Ace coding interviews with Interview AiBoxInterview AiBox guidance for Two-pointer scanning with invariant tracking
This problem asks you to reverse only the alphabetic characters in a string while keeping non-alphabetic characters in their original positions. A two-pointer approach is ideal here, where one pointer moves from the start and the other from the end, skipping non-alphabetic characters as you go. With O(N) time complexity, this problem tests your ability to efficiently manipulate strings with a pattern of conditional swapping.
Problem Statement
Given a string s, reverse the order of only the alphabetic characters while keeping all other characters (such as punctuation or digits) in their original positions. You must return the modified string.
For example, in the string "ab-cd", the reverse order of alphabetic characters would result in "dc-ba", while the dashes remain in place. You are required to implement an efficient solution with a time complexity of O(N) and a space complexity of O(N).
Examples
Example 1
Input: s = "ab-cd"
Output: "dc-ba"
Example details omitted.
Example 2
Input: s = "a-bC-dEf-ghIj"
Output: "j-Ih-gfE-dCba"
Example details omitted.
Example 3
Input: s = "Test1ng-Leet=code-Q!"
Output: "Qedo1ct-eeLg=ntse-T!"
Example details omitted.
Constraints
- 1 <= s.length <= 100
- s consists of characters with ASCII values in the range [33, 122].
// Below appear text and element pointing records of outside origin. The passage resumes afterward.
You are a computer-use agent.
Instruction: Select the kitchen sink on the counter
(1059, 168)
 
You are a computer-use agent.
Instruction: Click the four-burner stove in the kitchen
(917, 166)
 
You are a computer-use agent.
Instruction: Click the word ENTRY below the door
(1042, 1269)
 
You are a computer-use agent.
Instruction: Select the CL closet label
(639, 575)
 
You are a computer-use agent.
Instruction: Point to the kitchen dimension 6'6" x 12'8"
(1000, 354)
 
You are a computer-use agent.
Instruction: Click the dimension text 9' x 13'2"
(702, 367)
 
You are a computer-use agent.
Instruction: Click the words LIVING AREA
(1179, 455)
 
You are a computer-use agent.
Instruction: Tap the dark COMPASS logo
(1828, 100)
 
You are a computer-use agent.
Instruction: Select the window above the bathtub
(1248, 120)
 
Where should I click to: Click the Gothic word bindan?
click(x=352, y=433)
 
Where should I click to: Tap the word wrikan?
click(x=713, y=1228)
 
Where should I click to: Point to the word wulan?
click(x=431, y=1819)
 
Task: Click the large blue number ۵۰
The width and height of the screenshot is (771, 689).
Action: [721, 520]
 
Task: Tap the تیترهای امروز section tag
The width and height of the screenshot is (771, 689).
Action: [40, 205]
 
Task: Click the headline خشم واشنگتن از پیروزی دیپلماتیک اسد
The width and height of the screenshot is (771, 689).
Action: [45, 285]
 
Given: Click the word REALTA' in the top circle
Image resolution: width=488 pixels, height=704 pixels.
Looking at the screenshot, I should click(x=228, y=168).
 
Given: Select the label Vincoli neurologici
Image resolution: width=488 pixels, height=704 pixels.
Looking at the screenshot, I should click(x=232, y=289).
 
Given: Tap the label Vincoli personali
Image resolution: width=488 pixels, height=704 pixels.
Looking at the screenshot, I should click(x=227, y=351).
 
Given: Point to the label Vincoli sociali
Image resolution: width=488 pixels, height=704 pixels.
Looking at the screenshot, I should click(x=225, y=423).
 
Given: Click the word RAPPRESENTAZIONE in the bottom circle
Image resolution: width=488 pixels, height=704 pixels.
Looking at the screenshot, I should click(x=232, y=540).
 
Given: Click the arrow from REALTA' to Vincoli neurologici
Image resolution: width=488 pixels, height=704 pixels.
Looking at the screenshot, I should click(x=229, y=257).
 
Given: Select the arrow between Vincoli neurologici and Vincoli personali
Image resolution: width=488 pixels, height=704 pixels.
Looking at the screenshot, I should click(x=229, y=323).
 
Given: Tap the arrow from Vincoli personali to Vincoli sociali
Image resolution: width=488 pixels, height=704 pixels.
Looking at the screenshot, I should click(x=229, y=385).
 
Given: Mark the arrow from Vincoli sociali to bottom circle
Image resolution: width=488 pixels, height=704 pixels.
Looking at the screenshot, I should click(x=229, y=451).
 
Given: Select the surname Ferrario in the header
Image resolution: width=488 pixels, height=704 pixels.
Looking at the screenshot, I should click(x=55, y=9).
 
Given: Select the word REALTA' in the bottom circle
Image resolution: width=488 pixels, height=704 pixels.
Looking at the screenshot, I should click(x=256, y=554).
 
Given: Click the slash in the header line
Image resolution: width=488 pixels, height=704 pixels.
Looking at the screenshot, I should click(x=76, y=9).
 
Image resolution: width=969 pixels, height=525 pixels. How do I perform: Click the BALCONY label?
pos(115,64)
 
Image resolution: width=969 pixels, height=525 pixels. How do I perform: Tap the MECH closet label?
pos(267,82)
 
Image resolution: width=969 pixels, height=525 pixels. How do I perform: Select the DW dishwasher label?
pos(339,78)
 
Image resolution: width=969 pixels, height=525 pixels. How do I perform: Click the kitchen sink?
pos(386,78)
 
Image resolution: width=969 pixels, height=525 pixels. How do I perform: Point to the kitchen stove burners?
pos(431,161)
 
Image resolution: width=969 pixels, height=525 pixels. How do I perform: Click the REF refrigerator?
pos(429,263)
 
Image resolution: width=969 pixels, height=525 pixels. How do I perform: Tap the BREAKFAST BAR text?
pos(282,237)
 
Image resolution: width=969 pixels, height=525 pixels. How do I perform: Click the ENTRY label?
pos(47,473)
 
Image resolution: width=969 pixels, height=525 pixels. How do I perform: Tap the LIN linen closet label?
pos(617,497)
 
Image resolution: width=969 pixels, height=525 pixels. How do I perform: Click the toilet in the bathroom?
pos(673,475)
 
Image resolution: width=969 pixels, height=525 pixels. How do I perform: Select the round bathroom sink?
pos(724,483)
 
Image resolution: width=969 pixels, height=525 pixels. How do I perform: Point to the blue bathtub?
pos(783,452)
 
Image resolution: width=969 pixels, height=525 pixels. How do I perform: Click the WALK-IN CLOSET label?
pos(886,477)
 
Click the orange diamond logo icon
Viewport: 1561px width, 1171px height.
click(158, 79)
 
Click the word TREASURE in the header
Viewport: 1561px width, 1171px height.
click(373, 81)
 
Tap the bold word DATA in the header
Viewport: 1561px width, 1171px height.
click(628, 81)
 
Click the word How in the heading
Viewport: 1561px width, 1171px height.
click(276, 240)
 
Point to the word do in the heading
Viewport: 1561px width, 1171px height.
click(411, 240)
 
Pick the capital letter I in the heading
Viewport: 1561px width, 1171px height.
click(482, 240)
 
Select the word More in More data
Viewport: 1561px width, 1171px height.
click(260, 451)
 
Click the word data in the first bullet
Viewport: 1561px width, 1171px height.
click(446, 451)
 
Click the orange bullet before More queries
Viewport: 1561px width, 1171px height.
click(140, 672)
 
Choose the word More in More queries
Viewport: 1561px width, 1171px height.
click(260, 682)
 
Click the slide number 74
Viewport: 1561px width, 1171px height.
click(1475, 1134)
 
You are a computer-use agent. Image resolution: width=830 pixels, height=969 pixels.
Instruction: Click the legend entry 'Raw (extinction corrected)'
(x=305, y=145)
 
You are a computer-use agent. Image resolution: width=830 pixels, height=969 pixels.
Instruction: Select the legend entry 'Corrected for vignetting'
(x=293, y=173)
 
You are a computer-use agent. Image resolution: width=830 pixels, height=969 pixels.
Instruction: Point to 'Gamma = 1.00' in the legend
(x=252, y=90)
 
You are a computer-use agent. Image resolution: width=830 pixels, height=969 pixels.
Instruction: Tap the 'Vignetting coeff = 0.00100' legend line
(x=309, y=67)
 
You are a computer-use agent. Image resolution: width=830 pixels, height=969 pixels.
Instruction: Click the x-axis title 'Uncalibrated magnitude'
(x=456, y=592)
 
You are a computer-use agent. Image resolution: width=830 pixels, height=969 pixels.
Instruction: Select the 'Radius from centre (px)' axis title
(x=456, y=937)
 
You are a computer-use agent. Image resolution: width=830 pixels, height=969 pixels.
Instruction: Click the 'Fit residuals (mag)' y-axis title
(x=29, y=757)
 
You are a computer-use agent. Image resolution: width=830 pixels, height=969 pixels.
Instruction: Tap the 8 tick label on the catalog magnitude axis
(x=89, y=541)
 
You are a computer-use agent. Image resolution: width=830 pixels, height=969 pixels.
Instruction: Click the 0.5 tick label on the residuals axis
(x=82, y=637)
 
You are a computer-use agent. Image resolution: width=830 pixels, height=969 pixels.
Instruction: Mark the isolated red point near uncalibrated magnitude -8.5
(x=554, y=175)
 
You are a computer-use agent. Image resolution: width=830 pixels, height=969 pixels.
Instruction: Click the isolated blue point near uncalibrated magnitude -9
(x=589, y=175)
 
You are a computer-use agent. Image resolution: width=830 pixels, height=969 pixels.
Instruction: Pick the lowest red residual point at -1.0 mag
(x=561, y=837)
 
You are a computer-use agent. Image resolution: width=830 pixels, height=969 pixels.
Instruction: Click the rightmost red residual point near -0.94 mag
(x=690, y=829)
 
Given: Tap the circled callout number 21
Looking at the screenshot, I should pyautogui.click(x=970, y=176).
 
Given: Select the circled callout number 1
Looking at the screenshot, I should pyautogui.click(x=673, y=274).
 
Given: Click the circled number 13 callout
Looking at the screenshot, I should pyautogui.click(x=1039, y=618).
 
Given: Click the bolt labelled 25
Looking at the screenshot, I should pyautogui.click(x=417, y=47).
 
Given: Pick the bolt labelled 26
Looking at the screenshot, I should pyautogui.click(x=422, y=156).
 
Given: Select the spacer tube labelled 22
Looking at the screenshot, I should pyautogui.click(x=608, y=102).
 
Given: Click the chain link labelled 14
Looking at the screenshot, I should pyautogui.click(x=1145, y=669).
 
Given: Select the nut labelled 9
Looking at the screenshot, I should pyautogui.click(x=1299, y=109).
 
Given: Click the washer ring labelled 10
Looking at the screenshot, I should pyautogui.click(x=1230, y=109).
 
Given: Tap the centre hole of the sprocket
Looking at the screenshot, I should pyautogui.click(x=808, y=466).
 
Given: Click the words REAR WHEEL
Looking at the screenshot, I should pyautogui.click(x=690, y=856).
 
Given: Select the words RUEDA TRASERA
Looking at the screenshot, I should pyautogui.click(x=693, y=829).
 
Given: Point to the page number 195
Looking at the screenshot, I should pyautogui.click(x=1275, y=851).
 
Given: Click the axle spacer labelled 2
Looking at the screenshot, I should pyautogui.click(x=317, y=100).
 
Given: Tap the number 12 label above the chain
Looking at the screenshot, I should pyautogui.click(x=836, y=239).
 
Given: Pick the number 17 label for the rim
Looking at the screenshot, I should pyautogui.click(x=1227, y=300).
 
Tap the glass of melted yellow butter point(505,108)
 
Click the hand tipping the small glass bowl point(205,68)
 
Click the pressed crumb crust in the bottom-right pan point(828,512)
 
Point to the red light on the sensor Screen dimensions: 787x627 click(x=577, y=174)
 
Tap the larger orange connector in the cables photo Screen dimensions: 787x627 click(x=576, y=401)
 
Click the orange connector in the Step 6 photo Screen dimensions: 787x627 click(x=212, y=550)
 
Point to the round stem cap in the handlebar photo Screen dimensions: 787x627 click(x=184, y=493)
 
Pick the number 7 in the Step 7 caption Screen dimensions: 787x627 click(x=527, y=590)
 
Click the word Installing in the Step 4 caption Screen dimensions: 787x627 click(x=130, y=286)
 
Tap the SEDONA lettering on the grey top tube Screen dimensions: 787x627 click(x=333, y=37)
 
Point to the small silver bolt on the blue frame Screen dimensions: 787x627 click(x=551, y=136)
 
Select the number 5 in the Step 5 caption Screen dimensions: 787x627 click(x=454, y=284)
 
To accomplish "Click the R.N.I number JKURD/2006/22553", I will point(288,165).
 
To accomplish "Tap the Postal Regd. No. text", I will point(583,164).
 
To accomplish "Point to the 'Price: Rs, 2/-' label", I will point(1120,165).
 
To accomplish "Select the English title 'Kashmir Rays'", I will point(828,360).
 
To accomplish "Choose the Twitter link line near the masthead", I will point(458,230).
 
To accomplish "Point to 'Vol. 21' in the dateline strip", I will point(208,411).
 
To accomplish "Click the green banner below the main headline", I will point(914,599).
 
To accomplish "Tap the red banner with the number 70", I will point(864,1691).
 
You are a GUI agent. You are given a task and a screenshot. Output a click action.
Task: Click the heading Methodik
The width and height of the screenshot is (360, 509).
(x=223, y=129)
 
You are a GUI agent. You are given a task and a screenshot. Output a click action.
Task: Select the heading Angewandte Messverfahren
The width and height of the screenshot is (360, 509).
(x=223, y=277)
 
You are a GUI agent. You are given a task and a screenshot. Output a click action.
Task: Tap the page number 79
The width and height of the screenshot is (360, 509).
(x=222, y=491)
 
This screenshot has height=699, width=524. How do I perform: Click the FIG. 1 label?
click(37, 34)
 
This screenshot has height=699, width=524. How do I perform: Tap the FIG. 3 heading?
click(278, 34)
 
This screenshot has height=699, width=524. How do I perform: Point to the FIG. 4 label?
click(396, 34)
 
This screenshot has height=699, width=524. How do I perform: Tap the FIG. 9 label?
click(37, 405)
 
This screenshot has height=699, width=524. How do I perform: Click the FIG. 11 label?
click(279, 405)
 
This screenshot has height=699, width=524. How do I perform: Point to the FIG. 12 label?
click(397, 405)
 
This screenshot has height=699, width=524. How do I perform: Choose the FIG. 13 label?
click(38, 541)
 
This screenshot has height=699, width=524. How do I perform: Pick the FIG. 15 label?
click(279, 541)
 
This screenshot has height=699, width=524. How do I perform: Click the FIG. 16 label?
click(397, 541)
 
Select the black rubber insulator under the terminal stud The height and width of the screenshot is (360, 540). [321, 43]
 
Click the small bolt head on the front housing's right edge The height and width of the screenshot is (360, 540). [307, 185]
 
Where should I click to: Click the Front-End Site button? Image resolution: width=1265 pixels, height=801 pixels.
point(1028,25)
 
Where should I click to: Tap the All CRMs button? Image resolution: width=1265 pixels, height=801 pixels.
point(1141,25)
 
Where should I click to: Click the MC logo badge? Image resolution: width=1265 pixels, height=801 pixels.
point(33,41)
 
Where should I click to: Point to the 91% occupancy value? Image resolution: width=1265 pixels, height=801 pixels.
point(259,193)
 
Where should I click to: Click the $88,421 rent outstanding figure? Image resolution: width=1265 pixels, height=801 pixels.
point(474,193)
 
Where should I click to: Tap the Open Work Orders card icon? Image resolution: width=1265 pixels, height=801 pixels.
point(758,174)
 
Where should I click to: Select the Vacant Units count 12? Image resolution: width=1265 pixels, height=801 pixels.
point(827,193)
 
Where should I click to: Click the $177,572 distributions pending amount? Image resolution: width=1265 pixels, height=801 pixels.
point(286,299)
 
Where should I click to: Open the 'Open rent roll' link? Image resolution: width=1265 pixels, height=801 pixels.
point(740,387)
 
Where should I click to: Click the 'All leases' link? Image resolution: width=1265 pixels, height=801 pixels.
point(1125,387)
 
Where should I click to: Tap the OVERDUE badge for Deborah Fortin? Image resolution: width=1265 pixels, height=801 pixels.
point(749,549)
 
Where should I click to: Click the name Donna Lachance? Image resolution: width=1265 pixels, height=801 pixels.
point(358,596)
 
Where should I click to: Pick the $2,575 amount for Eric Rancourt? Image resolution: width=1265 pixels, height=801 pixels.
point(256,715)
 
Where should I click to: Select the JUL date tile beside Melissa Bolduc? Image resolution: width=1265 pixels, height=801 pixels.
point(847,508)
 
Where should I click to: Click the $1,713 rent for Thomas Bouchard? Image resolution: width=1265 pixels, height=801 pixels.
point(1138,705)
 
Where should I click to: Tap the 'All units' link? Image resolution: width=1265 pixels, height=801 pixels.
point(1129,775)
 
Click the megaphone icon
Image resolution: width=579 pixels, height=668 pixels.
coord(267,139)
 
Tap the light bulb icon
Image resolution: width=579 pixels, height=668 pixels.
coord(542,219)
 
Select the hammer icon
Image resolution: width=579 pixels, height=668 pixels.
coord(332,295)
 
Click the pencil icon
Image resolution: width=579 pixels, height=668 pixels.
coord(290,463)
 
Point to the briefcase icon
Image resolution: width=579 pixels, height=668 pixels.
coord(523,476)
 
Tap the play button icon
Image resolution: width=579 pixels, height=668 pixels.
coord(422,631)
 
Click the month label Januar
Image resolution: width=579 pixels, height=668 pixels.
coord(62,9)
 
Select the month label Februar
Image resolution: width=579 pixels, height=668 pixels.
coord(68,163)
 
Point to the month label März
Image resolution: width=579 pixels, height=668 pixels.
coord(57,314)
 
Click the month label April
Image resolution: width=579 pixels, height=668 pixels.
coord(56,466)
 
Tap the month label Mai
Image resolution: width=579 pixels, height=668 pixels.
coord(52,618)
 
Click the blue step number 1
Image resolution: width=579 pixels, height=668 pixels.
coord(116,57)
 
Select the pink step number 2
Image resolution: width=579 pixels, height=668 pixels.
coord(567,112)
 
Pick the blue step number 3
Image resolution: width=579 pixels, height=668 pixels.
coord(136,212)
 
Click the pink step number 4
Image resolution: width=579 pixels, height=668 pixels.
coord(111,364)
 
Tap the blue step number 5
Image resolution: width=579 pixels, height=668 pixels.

- s does not contain '"' or ''.
Solution Approach
Two-Pointer Technique
Use a two-pointer approach to scan the string. One pointer starts at the beginning of the string, and the other starts at the end. Skip over non-letter characters and swap the letter characters until the pointers meet in the middle.
Efficient String Manipulation
By modifying the string in-place with two pointers, this approach avoids unnecessary space usage. The algorithm processes each character exactly once, ensuring optimal time complexity of O(N).
Handling Non-Alphabetic Characters
When the pointers encounter non-alphabetic characters, they simply skip them. This ensures that punctuation, numbers, and other symbols remain at their original positions while the alphabetic characters are reversed.
Complexity Analysis
| Metric | Value |
|---|---|
| Time | O(N) |
| Space | O(N) |
The time complexity of O(N) is achieved because each character is visited at most once. The space complexity is O(N) due to the space used for storing the string, as we may need to modify it in-place with a new array or list.
What Interviewers Usually Probe
- The candidate should clearly demonstrate an understanding of two-pointer techniques and its application to string manipulation.
- Look for clarity in handling edge cases, such as strings with no alphabetic characters or strings where all characters are letters.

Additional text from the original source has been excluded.